▶ [Problem] Count how many lines of the material hold "icon". Respond with that number alone.

☆ ☆ ☆ ☆ ☆ ☆ ☆

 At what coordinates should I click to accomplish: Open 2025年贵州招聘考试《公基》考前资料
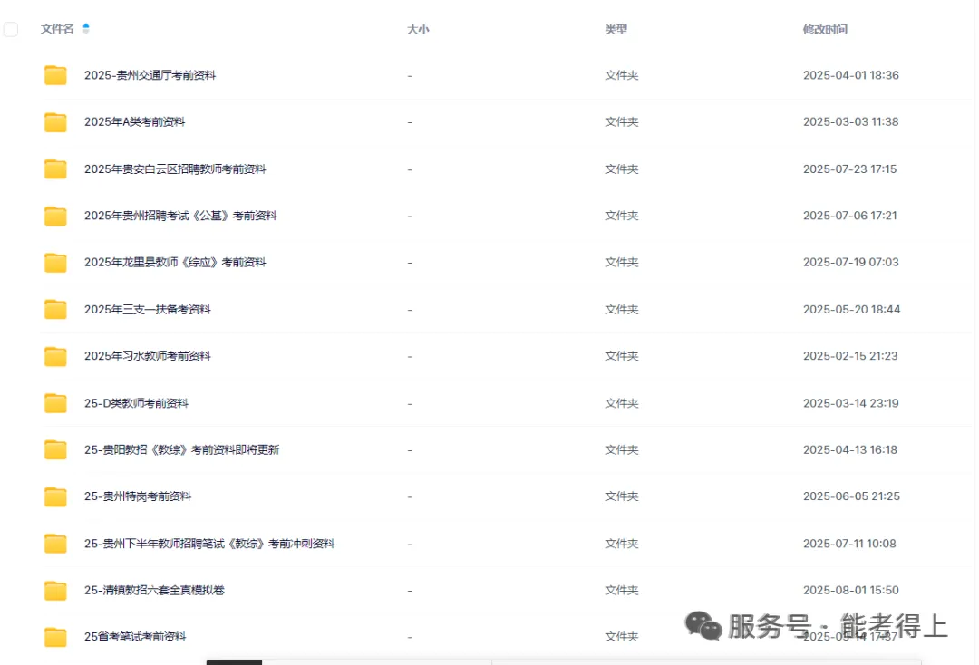click(x=181, y=216)
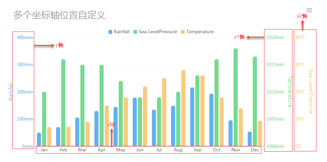Image resolution: width=327 pixels, height=162 pixels.
Task: Click the November green pressure bar
Action: (x=236, y=98)
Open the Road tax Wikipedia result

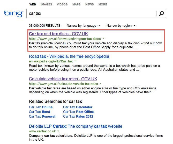[69, 56]
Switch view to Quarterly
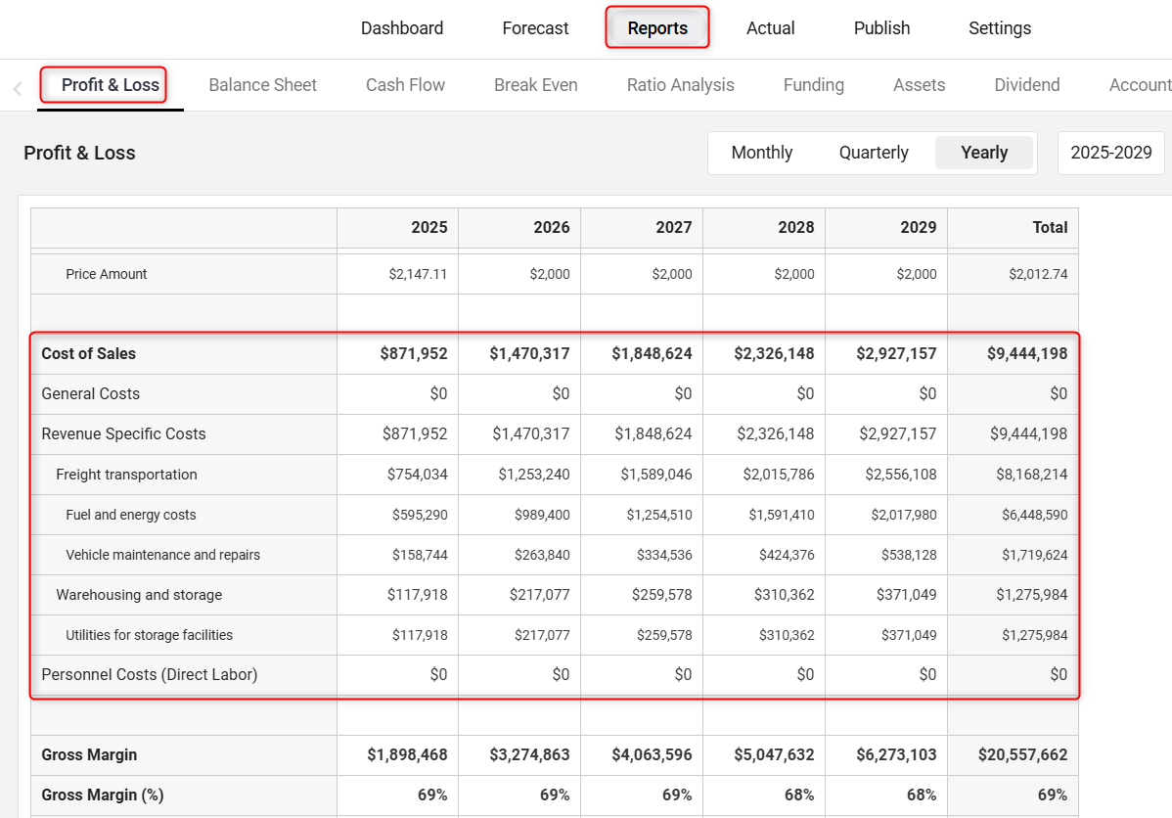The height and width of the screenshot is (818, 1172). tap(874, 153)
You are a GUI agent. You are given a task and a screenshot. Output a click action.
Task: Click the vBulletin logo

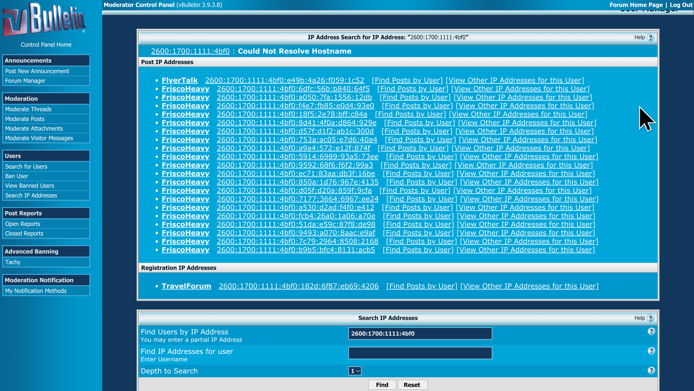click(44, 19)
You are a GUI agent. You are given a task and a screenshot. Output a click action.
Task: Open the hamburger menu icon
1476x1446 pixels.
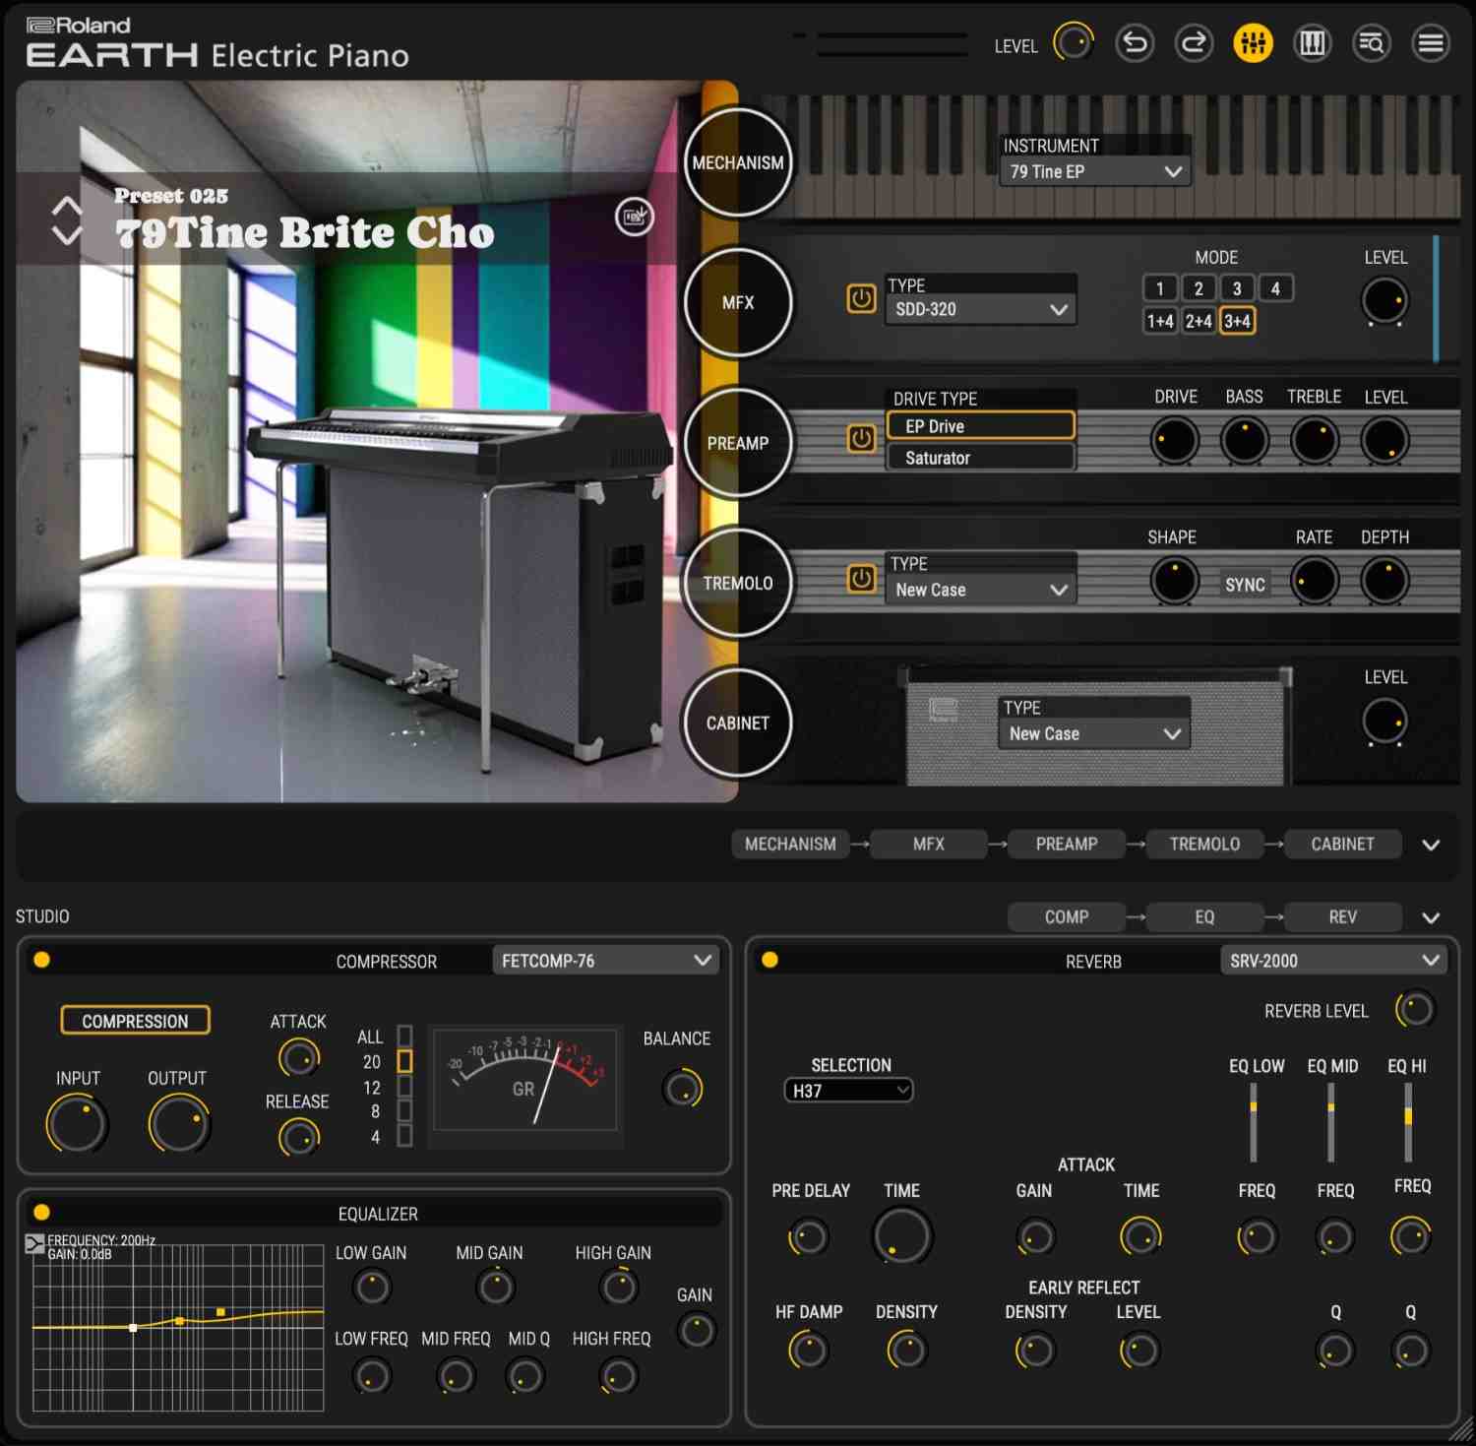(x=1431, y=43)
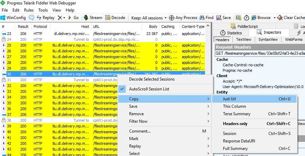305x156 pixels.
Task: Select Headers only in Copy submenu
Action: pos(235,124)
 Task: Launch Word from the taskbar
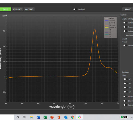38,117
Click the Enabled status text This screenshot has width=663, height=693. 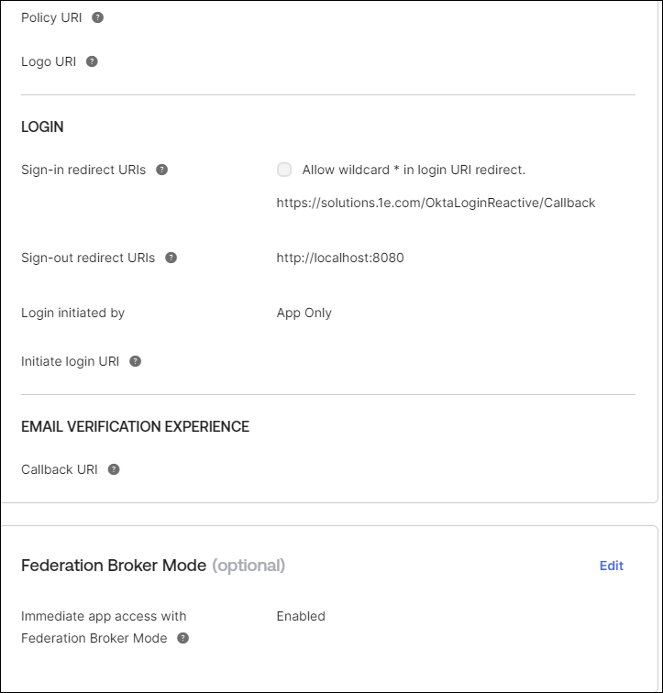point(301,616)
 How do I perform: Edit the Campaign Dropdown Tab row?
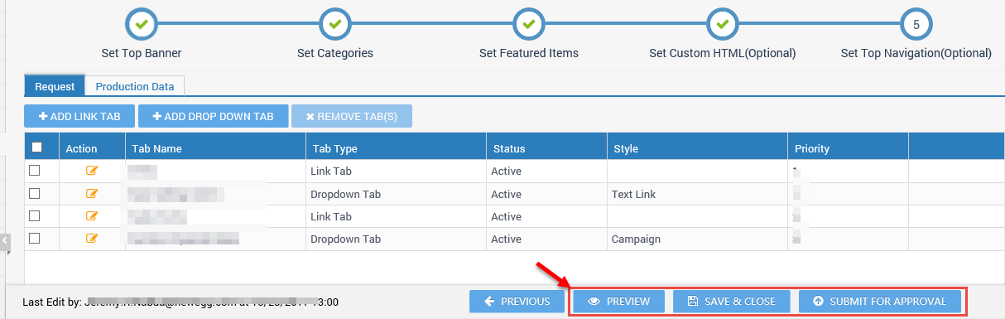pos(92,239)
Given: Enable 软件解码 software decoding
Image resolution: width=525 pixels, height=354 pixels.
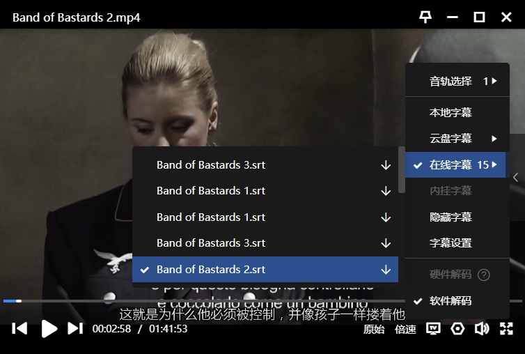Looking at the screenshot, I should tap(450, 301).
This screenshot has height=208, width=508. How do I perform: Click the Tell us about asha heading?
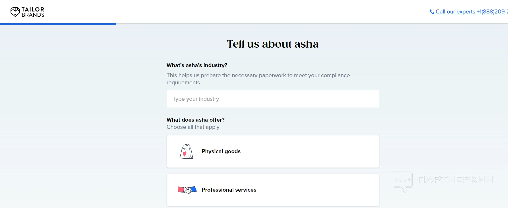(x=273, y=44)
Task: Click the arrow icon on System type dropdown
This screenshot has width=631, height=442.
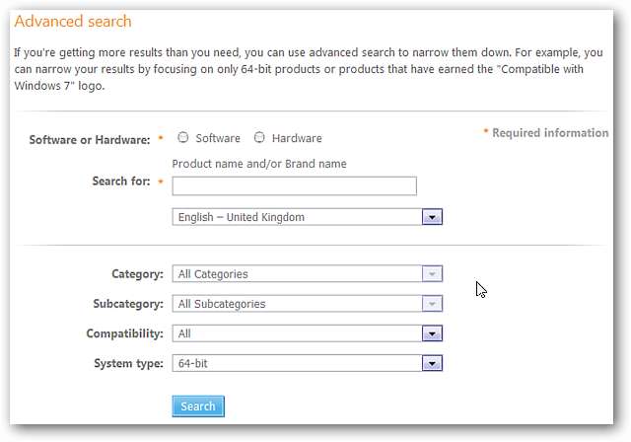Action: (x=432, y=363)
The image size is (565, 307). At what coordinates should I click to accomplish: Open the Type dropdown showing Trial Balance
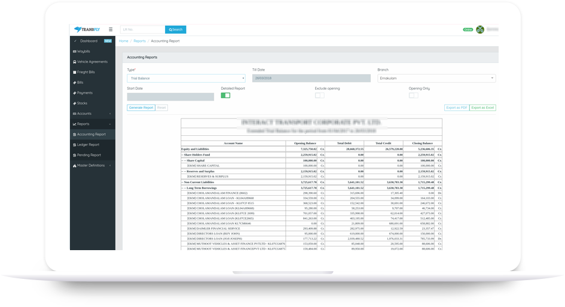coord(186,78)
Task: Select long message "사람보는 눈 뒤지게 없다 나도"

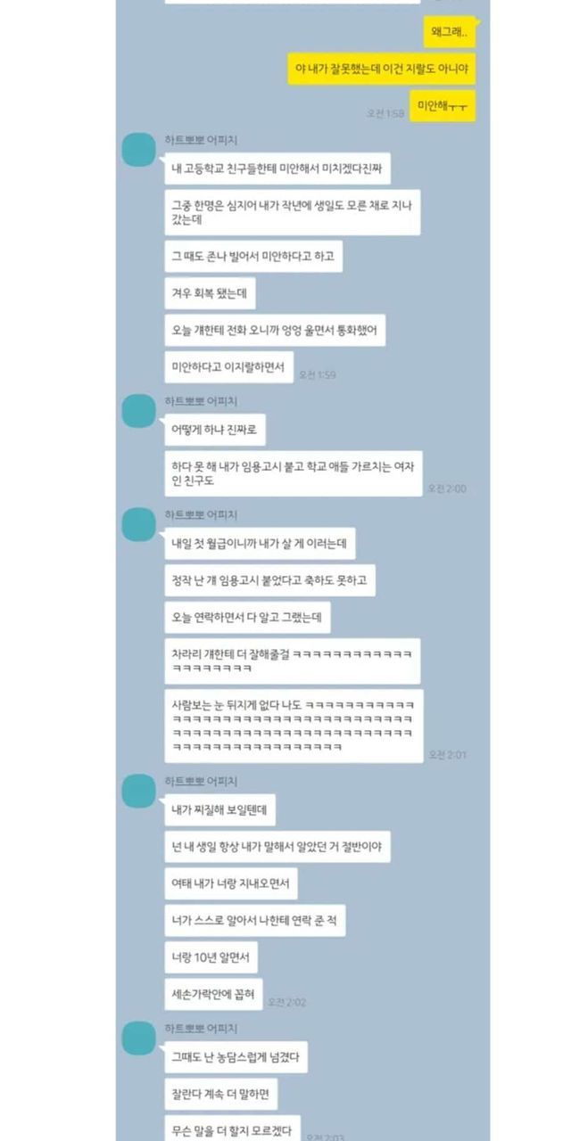Action: pyautogui.click(x=294, y=726)
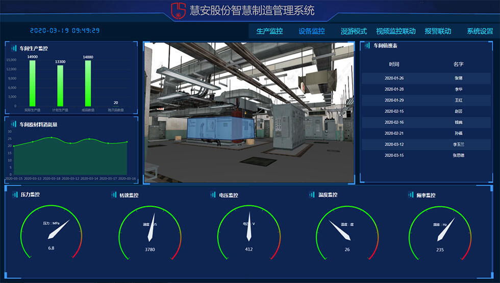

☆ ☆ ☆ ☆ ☆ ☆ ☆

▶ [Solution to this exercise] 2